This was a good one; just thought i would share...of course i know this forum has smart people who may probably come up with a different approach...it took me a few minutes to figure out ...:frown:and then alas! saw the magic...

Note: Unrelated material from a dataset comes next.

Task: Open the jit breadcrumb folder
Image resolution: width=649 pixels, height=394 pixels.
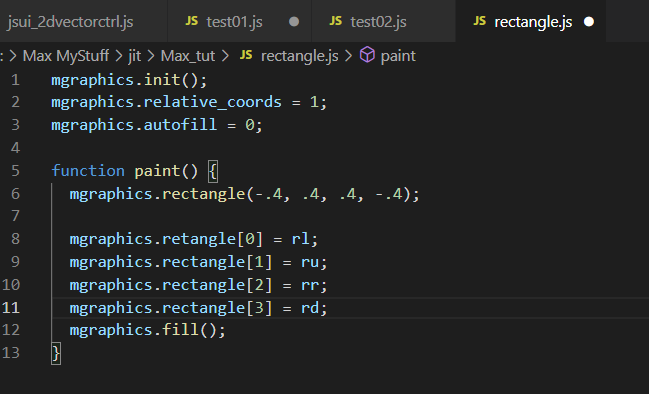Action: click(x=135, y=56)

##\sqrt{\dfrac {x^2+15t-3}{x^2}}=5t##

...

##x(5t+1)(5t-1)=15t-3##

##x=\dfrac{3}{5t+1}##
Bingo!
Are you sure that’s correct? It’s always worth back-checking. For example,

Let ##t = 0##, then ##x = \dfrac 3{5t+1} = \dfrac 3{5*0+1} = 3##

##\dfrac {\sqrt{x^2+15t-3}}{x^2}
=\dfrac {\sqrt{3^2+15*0-3}}{3^2}
=\dfrac {\sqrt 6}{9}##

But ##5t=5*0 = 0##
 
  • #3
Steve4Physics said:
Are you sure that’s correct? It’s always worth back-checking. For example,

Let ##t = 0##, then ##x = \dfrac 3{5t+1} = \dfrac 3{5*0+1} = 3##

##\dfrac {\sqrt{x^2+15t-3}}{x^2}
=\dfrac {\sqrt{3^2+15*0-3}}{3^2}
=\dfrac {\sqrt 6}{9}##

But ##5t=5*0 = 0##
I'll check this later man! Sorry I made an amendment on the problem...latex problem...

My working ought to be correct...sorry currently in a meeting...hence delay in responding...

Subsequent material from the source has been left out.